The mineralogy-based calculations for the S showed lower S content than the analytical methods except for the total S calculated from the EDS sum spectra, which was the highest of all the S analyses and as such, also higher than the average total S and sulfidic S calculated based on the modal mineralogy for the samples analyzed with SEM (excluding the high-barite sample 31 without EDS sum spectra). The average for the EDS sum spectra S was 1.27 wt%, while the average total S based on the modal mineralogy was 0.95 wt%, and the average mineralogy-based sulfidic S 0.91 wt%.

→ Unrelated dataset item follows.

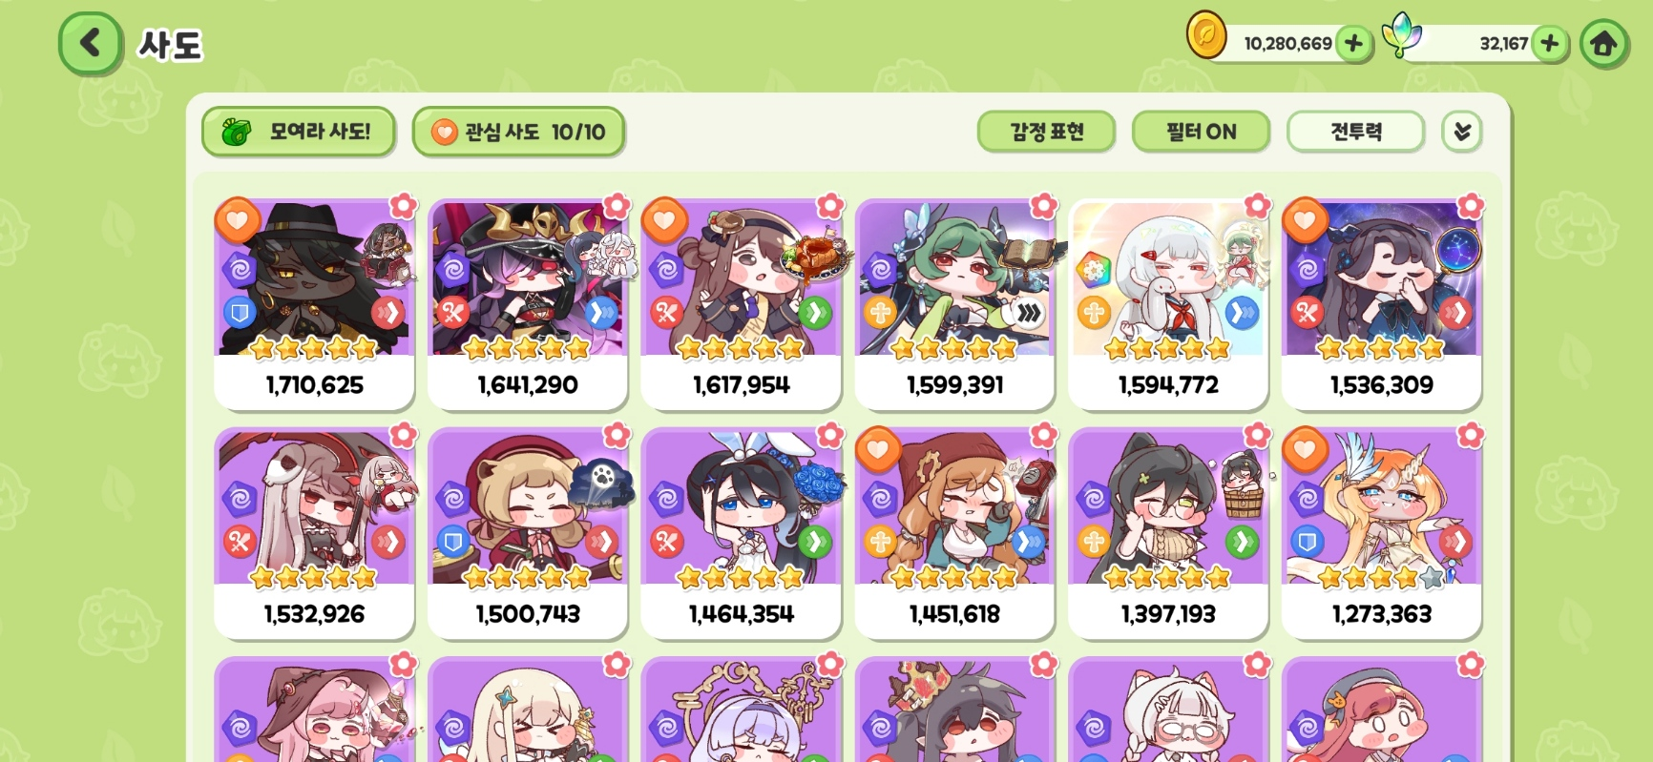This screenshot has height=762, width=1653.
Task: Toggle the 필터 ON filter button
Action: [x=1201, y=132]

Table 3 shows that there is a clear difference between the total S based on SEM modal mineralogy and the analytical total S. The total S based on SEM modal mineralogy was higher than the analytical total S for five samples (21, 24, 25, 25, and 31) out of 34. In these cases, the total amount of S-bearing minerals was high (> 4.13 wt%), and the average analytical total S was 4.18 wt%. The total S based on SEM modal mineralogy was > 50% lower than the analytical total S for 16 samples (1–2, 4, 6, 13–19, 26, 28, 30, 32, and 34). In these cases, the average analytical total S was 0.51 wt%. These samples often contained serpentine ((Mg,Fe)3Si2O5(OH)4), diopside (CaMgSi2O6), augite ((Ca,Na)(Mg,Fe,Al,Ti)(Si,Al)2O6), and hornblende ((Ca,Na)2–3(Mg,Fe,Al)5(Al,Si)8O22(OH,F)2). For the rest of the samples investigated by the SEM mineralogical method (3, 5, 7–12, 20, 22–23, and 29), the total S based on SEM modal mineralogy was < 50% lower than the analytical total S, and the average analytical total S was 1.67 wt%.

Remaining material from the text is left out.